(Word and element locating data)
--------

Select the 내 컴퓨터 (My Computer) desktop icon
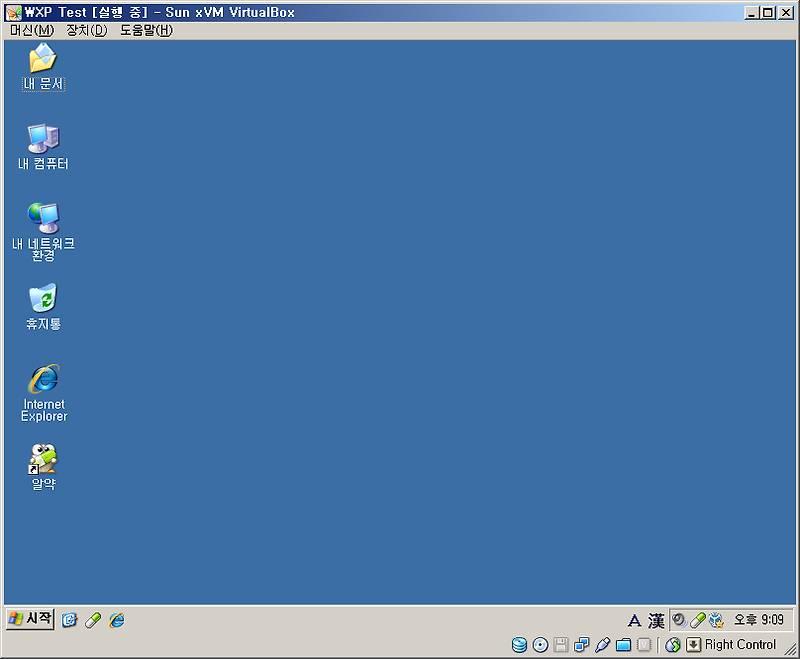 [x=41, y=140]
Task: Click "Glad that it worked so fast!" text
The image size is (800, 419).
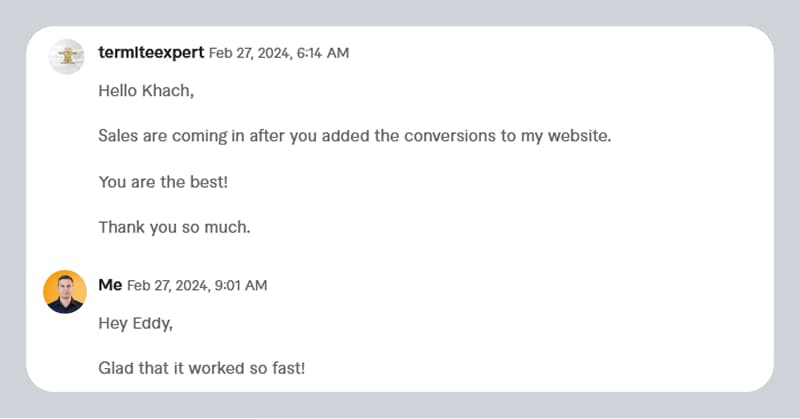Action: (x=201, y=368)
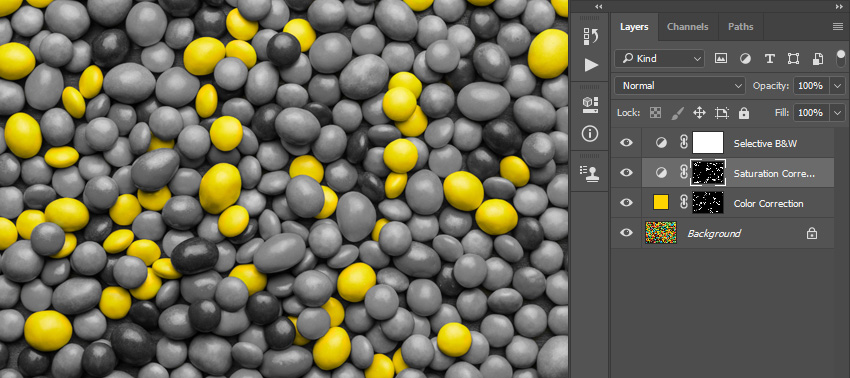This screenshot has height=378, width=850.
Task: Filter for type layers icon
Action: (769, 59)
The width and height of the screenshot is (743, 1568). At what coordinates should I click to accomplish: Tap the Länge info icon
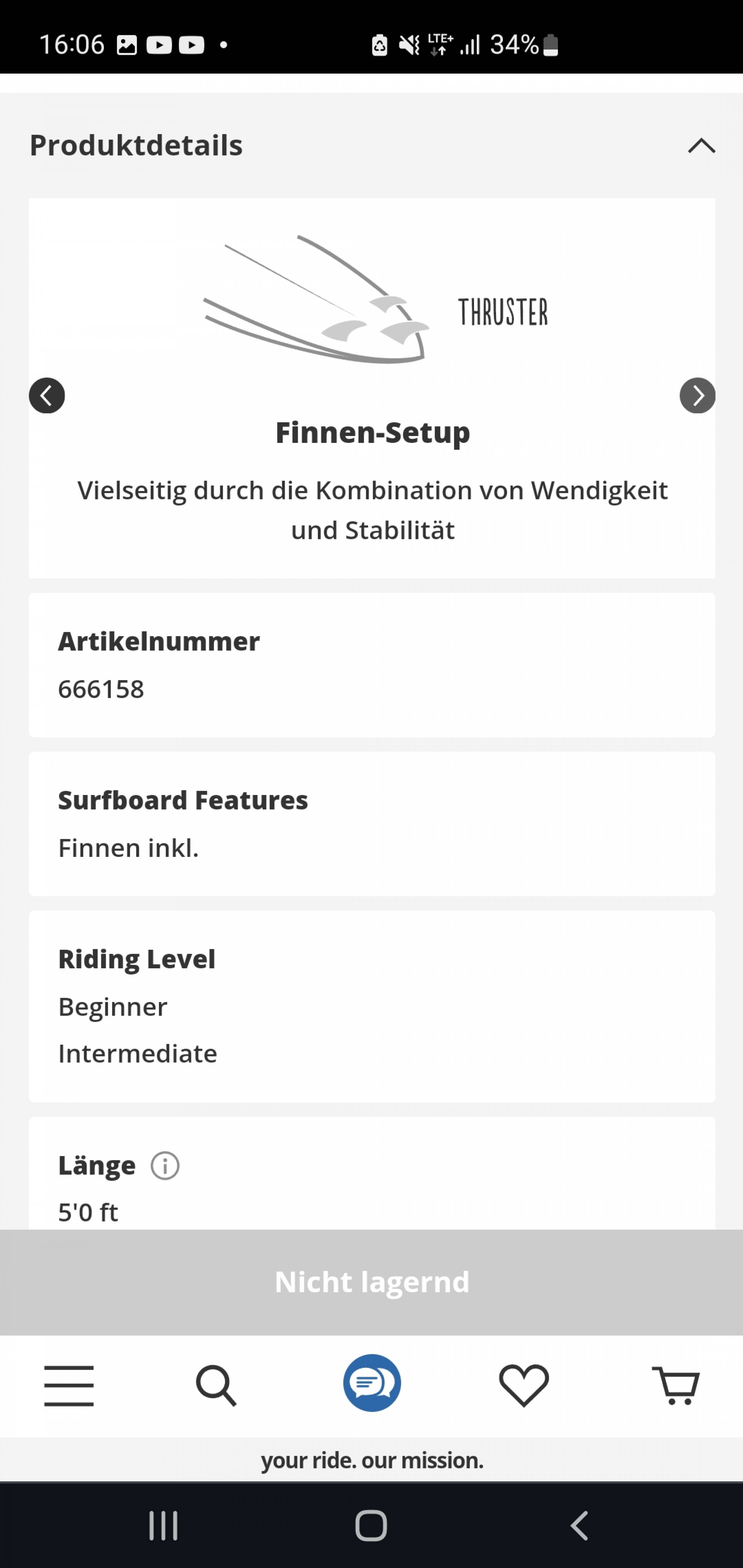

--------

-- SET PROBLEM --
Could you arrange the listing as a Markdown table with the columns Row and Text, starting at the line containing "that it worked" and ending at the last line of the listing? Skip blank lines and leave the pictures out.

-- RESULT OF THIS TASK --
| Row | Text |
|---|---|
| 1 | Task: Click "Glad that it worked so fast!" text |
| 2 | The image size is (800, 419). |
| 3 | Action: (x=201, y=368) |
| 4 | This screenshot has height=378, width=850. |
| 5 | Task: Filter for type layers icon |
| 6 | Action: (769, 59) |
| 7 | The width and height of the screenshot is (743, 1568). At what coordinates should I click to accomplish: Tap the Länge info icon |